Un acuerdo pragmático sobre los Derechos Humanos

«Como ha mostrado claramente la Declaración Universal de los Derechos del Hombre, publicada por las Naciones Unidas en 1948, no es sin duda fácil, pero es posible, establecer una formulación común […] de los diversos derechos que el hombre posee en su existencia individual y social. Pero sería muy fútil intentar una común justificación racional de esas conclusiones prácticas y de esos derechos. Si lo hiciésemos, correríamos el riesgo de imponer un dogmatismo arbitrario o ser parados en seco por irreconciliables diferencias […]

Nos encontramos en presencia de la siguiente paradoja: 

las justificaciones racionales son indispensables y, al mismo tiempo, son incapaces de crear un acuerdo entre los hombres

Son indispensables porque cada uno de nosotros cree instintivamente en la verdad y no quiere dar su consentimiento más que a lo que ha reconocido como verdadero y como racionalmente válido. Pero son incapaces de crear un acuerdo entre los hombres porque son fundamentalmente diferentes o, incluso, contrarias  […] 

Durante una de las reuniones de la Comisión nacional francesa de la UNESCO en que se discutía sobre los Derechos del Hombre, alguien manifestó su extrañeza al ver que ciertos defensores de ideologías violentamente opuestas se habían puesto de acuerdo para redactar una lista de derechos.

Enunciado del problema:
Prosigue el texto sobre el acuerdo pragmático en torno a los Derechos Humanos a partir de su última oración. El material no guarda relación con este ejercicio.

Datos registrados:
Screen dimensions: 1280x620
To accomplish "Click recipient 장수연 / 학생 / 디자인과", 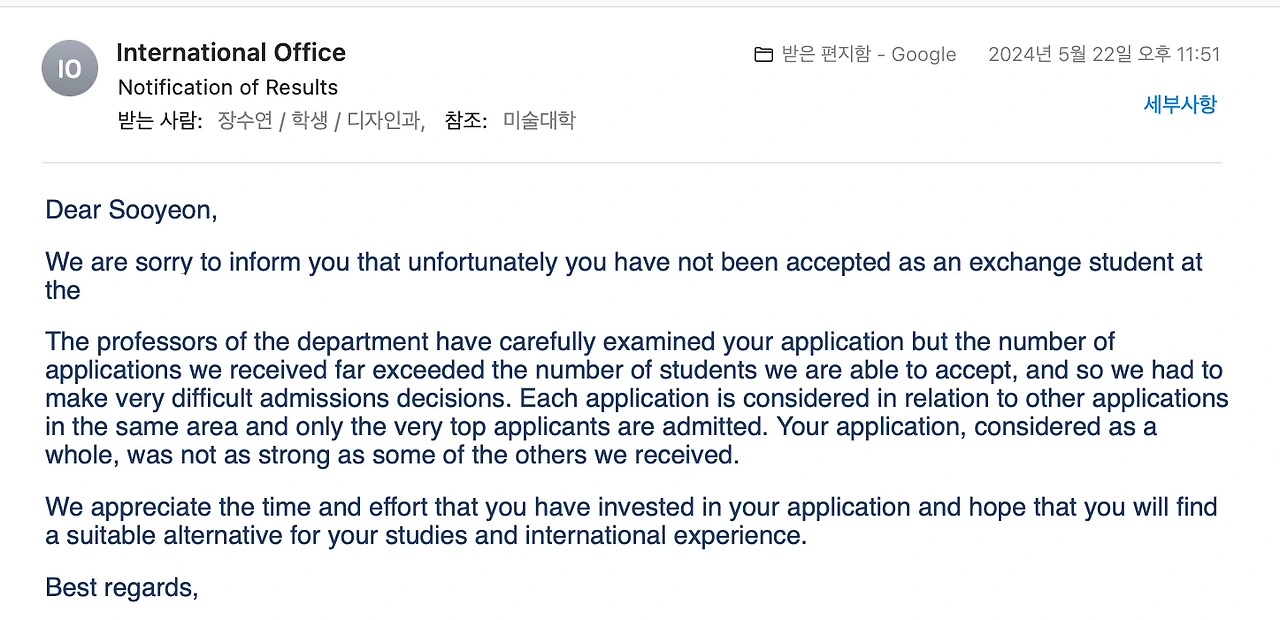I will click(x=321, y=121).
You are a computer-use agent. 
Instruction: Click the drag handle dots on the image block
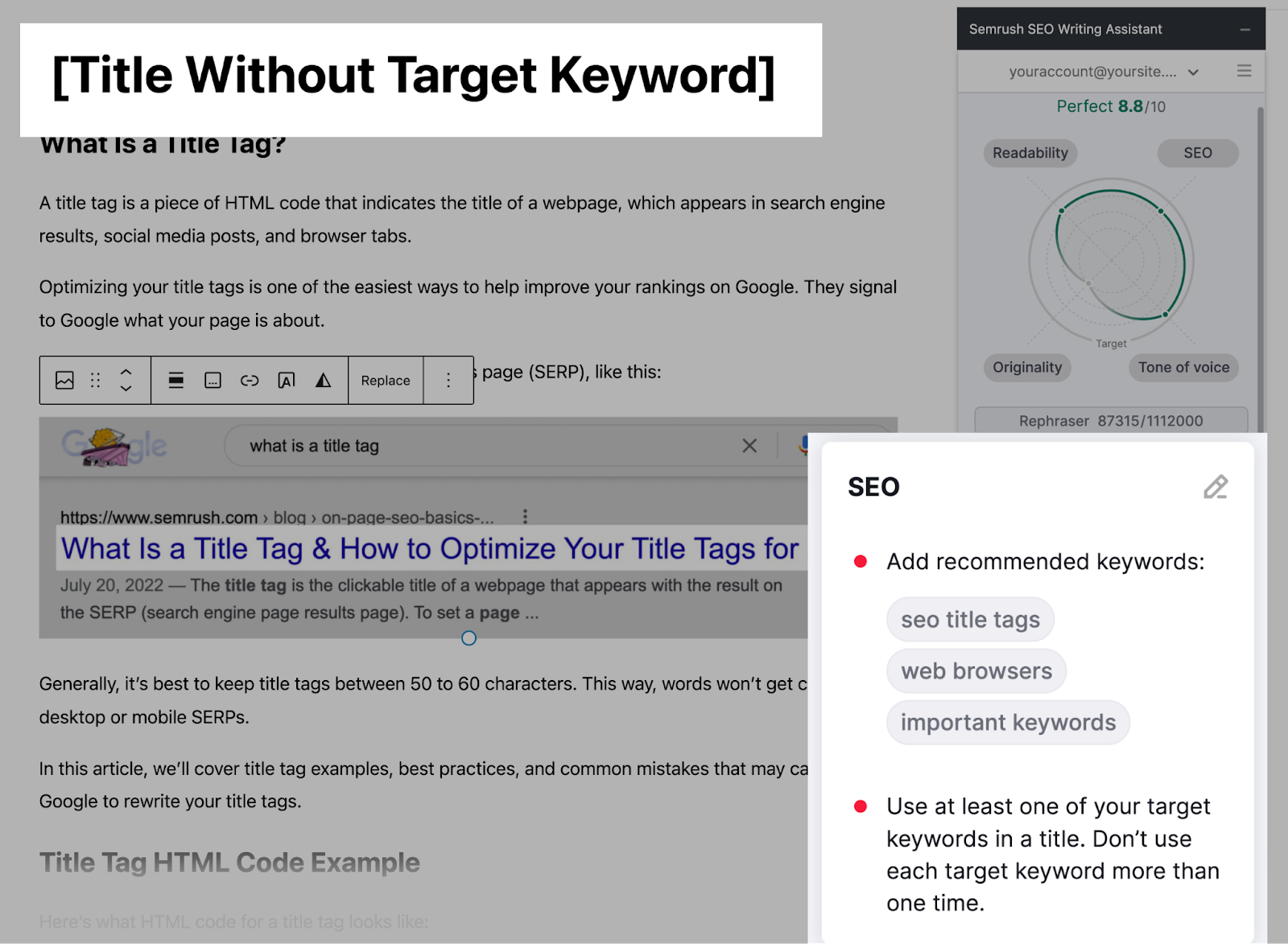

Resultado del ejercicio:
Claro – replicaron ellos – estamos de acuerdo en esos derechos a condición de que no se nos pregunte por qué. Es con el por qué con lo que la discusión comienza.

La cuestión de los Derechos de Hombre nos suministra un ejemplo eminente de la situación que he intentado pincelar en un memorial para la segunda Conferencia internacional de la UNESCO, del que me tomo la libertad de citar ciertos pasajes.

 

El hombre y el Estado. Encuentro. Madrid, 2023. 231 págs. Traducción: Juan Miguel Palacios.

¿Cómo es concebible –preguntaba– un acuerdo de pensamiento entre hombres reunidos para una tarea intelectual que realizar en común, que vienen de los cuatro puntos cardinales y que, no sólo pertenecen a culturas y civilizaciones diferentes, sino a familias espirituales y a escuelas de pensamiento antagónicas? … Como la finalidad de la UNESCO es una finalidad práctica, el acuerdo de las mentes puede en ella lograrse de manera espontánea, no por un pensamiento especulativo común, sino por un común pensamiento práctico; no por la afirmación de una misma concepción del mundo, del hombre y del conocimiento, sino por la afirmación de un mismo conjunto de convicciones que dirijan la acción. Esto es poco, sin duda; es el último reducto del acuerdo de las mentes. Sin embargo, es lo bastante como para emprender una gran obra, y sería ya mucho el tomar conciencia de este conjunto de convicciones prácticas comunes.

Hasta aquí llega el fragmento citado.